§ **Fragmento para leer**
Mural, 31 de agosto de 2025.

Frivolidad

Hasta antes de la primera salida del PRI de Los Pinos, o tal vez más atrás, en los alrededores del fin del mandato de Salinas, el signo distintivo en las formas de la política mexicana era la solemnidad. El comportamiento en público de las figuras más visibles de todo el elenco estatal, del presidente de la República al síndico del municipio más remoto y olvidado, se regía tácitamente por unas ansias de compostura y respetabilidad —merecida o no—, y los rituales cívicos se cumplían a rajatabla, desde los honores a la bandera en la primaria rural de aquel mismo municipio hasta la ceremonia de traspaso de la banda presidencial, cada cambio de sexenio. Pensé en Salinas porque quizás el primer gran desfiguro inesperado que presenciamos tuvo lugar la noche en que lo vimos ponerse en huelga de hambre porque habían arrestado a su hermanito (traía una chamarra de velador y se había ido a pasar la noche a una colonia popular de Monterrey).

       Con Zedillo, sin embargo, todo quería ser todavía serio hasta el sopor, y las salidas de tono del presidente (como cuando calló a gritos a una señora que lo estaba interrumpiendo) eran excepcionales y vistas con incredulidad, pues aquello de la famosa «investidura presidencial» aún era una especie de dogma de fe, que no había sido puesto en duda ni siquiera con las excentricidades de López Portillo —galán descocado e histrión fallido, alguna vez se hizo filmar sin camisa haciendo lagartijas y levantando pesas, y se creía la reencarnación de Quetzalcóatl, pero su actuación mejor fue cuando se puso a chillar y nacionalizó la banca.

       Pero luego llegó Fox y pronto todo aquel envaramiento, el cuidado de las formas y de los símbolos, se canjeó por la frivolidad cada vez más incontenible. Dicharachero, bravucón, según él sarcástico, pero en realidad nomás payaso, ignorante y terco, con sus exhibiciones de superficialidad (y las de su esposa) no hacía sino tratar de envolver la formidable decepción histórica que les entregó a los millones de ilusos que pensaron que iba a servir de algo. ¿Para eso se había batallado tanto, al menos desde el 68? ¿Para que tuviéramos a semejante cabeza hueca al frente de la nación? (No sabíamos lo que nos esperaba, casi un cuarto de siglo después).

§ **Registros proporcionados**
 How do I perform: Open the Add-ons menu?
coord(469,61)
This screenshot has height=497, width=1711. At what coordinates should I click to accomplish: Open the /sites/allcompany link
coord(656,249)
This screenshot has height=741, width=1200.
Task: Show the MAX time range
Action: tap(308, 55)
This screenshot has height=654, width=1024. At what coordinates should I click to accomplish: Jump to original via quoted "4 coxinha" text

§ **Qué debes hacer**
1 - Cita del fragmento sobre la frivolidad en la política mexicana la parte que empieza con las palabras que contienen "Pero luego llegó" y termina con "de siglo después).".
2 - Imprime sin ningún cambio la parte de los registros que empieza con la línea que contiene "This screenshot has height=497, width=1711." y llega hasta el final de los registros, incluidos ambos extremos.

§ **Respuestas por tarea**
1 -
Pero luego llegó Fox y pronto todo aquel envaramiento, el cuidado de las formas y de los símbolos, se canjeó por la frivolidad cada vez más incontenible. Dicharachero, bravucón, según él sarcástico, pero en realidad nomás payaso, ignorante y terco, con sus exhibiciones de superficialidad (y las de su esposa) no hacía sino tratar de envolver la formidable decepción histórica que les entregó a los millones de ilusos que pensaron que iba a servir de algo. ¿Para eso se había batallado tanto, al menos desde el 68? ¿Para que tuviéramos a semejante cabeza hueca al frente de la nación? (No sabíamos lo que nos esperaba, casi un cuarto de siglo después).

2 -
This screenshot has height=497, width=1711. At what coordinates should I click to accomplish: Open the /sites/allcompany link
coord(656,249)
This screenshot has height=741, width=1200.
Task: Show the MAX time range
Action: tap(308, 55)
This screenshot has height=654, width=1024. At what coordinates should I click to accomplish: Jump to original via quoted "4 coxinha" text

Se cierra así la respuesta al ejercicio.